8.EE.C.7: I can solve linear equations in one variable.
8.EE.C.7.A: I can give examples of linear equations that have one variable and one solution, infinitely many solutions, or no solutions. I can show which of these possibilities is the correct one by changing the equation into a simpler form.
8.EE.C.7.B: I can solve linear equations that have rational number coefficients, including equations that have solutions that need to be expanded by using the distributive property and collecting like terms.
8.EE.C.8: I can analyze and solve pairs of simultaneous linear equations.
8.EE.C.8.A: I can tell you that answers to a system of two linear equations in two variables go along with points of intersection of their graphs, because those points satisfy both equations at the same time.
8.EE.C.8.B: I can solve systems of two linear equations in two variables by using algebra. I can estimate their solutions by graphing the equations. I can use inspection to solve simple problems.
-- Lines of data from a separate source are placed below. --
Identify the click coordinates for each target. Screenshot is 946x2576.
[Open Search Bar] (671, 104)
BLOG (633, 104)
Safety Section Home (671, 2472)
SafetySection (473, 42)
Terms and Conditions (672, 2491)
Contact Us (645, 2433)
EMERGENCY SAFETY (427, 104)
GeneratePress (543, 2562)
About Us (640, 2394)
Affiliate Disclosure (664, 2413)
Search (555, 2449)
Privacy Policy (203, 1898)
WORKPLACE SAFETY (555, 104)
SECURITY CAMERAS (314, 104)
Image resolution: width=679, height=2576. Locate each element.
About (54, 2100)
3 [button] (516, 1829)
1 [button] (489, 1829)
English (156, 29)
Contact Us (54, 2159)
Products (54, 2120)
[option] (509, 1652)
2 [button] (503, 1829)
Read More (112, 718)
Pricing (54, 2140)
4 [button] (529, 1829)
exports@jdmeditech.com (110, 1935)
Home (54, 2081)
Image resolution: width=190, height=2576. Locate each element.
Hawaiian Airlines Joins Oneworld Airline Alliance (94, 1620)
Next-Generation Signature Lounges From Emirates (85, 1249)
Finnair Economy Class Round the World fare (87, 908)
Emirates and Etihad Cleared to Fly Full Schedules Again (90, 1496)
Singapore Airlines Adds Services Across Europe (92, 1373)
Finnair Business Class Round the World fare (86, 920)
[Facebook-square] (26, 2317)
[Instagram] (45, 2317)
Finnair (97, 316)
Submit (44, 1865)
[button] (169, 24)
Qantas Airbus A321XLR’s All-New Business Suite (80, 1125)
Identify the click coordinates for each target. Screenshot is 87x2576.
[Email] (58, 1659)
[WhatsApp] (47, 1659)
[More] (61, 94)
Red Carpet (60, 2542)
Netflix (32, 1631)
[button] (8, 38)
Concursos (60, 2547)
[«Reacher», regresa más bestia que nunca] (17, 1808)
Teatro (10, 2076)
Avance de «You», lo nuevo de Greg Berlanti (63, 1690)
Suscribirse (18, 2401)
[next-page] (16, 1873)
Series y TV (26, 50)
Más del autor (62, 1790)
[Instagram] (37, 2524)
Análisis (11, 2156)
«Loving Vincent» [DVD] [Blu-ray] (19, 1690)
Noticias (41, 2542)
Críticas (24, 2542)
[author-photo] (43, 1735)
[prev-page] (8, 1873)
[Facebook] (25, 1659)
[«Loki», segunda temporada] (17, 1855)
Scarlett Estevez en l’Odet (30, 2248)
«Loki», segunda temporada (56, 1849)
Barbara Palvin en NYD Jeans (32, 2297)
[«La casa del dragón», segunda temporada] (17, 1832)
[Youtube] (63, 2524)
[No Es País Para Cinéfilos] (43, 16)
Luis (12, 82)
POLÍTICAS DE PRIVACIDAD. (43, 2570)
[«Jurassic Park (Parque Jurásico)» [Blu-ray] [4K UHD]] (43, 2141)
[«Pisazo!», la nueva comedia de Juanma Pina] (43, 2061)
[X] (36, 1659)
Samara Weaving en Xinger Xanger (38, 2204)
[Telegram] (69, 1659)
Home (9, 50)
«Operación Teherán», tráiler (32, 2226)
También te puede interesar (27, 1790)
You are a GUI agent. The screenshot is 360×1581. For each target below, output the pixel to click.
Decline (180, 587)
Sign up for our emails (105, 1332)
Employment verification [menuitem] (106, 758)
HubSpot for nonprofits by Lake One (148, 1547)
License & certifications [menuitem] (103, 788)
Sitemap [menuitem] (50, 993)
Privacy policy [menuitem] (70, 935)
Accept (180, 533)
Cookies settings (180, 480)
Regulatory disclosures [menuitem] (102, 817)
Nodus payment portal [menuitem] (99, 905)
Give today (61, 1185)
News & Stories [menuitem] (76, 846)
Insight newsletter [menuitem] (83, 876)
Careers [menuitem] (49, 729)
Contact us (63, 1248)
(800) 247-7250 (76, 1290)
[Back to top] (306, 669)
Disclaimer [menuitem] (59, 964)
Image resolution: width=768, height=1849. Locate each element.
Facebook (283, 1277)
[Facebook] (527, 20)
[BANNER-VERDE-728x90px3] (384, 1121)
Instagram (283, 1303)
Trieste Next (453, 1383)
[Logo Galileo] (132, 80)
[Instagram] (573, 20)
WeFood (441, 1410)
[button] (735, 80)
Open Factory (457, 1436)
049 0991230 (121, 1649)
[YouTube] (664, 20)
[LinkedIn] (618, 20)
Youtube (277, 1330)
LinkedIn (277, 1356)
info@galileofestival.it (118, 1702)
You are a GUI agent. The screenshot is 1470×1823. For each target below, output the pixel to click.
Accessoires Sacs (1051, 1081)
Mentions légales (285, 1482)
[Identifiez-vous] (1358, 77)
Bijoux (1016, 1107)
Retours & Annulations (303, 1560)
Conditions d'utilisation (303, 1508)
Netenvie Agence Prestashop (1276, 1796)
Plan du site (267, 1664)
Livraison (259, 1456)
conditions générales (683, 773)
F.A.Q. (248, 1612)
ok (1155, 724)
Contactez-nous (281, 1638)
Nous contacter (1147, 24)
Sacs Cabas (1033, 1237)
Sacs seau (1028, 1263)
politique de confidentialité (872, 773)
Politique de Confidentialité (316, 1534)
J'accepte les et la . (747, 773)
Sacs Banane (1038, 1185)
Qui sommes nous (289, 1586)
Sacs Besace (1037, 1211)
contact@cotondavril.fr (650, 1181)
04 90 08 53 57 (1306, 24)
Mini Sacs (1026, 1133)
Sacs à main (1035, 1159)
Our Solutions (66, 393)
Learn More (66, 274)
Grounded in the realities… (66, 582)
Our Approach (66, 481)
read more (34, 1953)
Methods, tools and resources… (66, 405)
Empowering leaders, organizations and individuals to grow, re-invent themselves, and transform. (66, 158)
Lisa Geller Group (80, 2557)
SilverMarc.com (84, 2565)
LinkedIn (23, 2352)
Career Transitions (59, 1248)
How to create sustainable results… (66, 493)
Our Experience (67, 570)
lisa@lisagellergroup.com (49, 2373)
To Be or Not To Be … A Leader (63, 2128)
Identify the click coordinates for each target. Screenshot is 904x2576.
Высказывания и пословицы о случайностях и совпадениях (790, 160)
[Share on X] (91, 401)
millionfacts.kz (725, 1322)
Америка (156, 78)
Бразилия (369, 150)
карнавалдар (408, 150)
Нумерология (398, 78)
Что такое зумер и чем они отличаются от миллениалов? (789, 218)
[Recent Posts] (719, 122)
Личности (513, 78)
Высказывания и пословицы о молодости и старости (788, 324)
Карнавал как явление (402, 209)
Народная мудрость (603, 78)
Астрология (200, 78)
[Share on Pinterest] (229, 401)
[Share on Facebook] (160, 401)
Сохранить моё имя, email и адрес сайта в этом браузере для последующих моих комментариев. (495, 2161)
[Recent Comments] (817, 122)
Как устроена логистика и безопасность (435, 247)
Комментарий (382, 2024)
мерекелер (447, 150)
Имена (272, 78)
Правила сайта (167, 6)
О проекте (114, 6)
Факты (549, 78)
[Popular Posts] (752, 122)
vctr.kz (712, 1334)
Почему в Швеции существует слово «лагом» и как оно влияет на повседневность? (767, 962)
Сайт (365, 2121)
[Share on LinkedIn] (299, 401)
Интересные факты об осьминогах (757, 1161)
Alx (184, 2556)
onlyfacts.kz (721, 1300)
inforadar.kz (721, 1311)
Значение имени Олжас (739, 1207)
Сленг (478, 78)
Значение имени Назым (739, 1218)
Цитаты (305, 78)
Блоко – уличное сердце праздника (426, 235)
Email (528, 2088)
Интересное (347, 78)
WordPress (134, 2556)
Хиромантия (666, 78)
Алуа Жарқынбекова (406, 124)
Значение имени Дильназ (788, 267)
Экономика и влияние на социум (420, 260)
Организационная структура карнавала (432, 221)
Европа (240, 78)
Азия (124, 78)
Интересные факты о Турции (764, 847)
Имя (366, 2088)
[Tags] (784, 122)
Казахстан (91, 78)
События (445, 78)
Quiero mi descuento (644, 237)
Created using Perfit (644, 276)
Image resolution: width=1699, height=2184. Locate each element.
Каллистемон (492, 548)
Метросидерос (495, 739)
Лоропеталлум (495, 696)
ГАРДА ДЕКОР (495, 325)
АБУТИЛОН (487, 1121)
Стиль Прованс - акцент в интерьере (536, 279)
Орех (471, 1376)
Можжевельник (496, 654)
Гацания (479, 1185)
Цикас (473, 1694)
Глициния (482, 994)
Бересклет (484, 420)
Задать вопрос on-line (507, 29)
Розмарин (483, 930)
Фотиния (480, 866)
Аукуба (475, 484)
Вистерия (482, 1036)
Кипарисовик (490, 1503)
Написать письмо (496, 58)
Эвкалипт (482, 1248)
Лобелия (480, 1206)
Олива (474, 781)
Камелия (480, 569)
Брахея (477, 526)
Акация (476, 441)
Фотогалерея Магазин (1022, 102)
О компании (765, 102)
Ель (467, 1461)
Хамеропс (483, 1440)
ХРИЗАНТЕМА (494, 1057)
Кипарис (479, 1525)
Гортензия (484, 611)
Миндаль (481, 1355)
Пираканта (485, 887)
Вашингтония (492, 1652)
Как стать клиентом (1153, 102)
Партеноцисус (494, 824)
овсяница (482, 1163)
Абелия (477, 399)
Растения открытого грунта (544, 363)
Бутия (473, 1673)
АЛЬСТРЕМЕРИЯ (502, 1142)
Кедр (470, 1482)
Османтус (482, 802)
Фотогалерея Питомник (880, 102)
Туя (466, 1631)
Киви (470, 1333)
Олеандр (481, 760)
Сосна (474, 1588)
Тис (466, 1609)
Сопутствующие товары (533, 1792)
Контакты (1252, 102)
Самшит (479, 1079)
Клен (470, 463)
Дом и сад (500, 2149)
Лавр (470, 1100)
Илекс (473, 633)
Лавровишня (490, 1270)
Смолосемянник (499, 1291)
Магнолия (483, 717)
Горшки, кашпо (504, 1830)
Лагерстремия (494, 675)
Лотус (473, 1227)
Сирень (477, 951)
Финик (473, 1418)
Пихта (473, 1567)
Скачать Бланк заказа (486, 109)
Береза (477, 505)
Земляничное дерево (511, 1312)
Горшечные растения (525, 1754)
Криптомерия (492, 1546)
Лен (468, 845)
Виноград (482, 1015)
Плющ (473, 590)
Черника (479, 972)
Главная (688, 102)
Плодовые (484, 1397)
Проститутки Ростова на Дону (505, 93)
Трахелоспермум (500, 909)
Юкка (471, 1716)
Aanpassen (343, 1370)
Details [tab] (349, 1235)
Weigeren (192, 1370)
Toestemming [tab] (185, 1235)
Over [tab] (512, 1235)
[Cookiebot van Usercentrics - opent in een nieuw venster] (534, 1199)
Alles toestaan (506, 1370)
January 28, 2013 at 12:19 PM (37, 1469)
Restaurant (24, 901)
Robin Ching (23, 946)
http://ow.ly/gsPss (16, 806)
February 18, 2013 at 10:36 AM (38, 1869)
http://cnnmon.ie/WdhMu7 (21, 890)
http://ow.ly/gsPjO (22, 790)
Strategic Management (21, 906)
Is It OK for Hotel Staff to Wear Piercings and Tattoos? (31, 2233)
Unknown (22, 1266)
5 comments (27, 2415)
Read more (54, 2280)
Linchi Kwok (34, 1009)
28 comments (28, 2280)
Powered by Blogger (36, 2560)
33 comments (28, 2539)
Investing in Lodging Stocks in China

8.EE.C.8.C: I can solve real-world math problems that lead to two linear equations in two variables.
Module 3: Functions
8.F.A.1: I can tell you that a function gives exactly one output for every input. I know that the graph of functions is the set of ordered pairs with an input and its corresponding output.
8.F.A.2: I can compare properties of two functions that are shown in different ways (such as in tables, graphs, verbal descriptions, etc.).
8.F.A.3: I can tell you that the equation y=mx+b is a linear function whose graph is a straight line. I can name functions that are not linear.
8.F.B.4: I can construct a function to show a linear relationship between two quantities. I can figure out the rate of change and the starting value of the function when I’m given information like a description of their relationship or from two (x,y) values.
8.F.B.5: I can describe the relationship between two quantities by looking closely at a graph. I can sketch a graph that shows the features of a function that has been described aloud.
Module 4: Geometry
8.G.A.1: I can experiment with rotations, reflections, and translations.
8.G.A.1.A: I can tell you that lines are taken to lines, and line segments to line segments of the same length.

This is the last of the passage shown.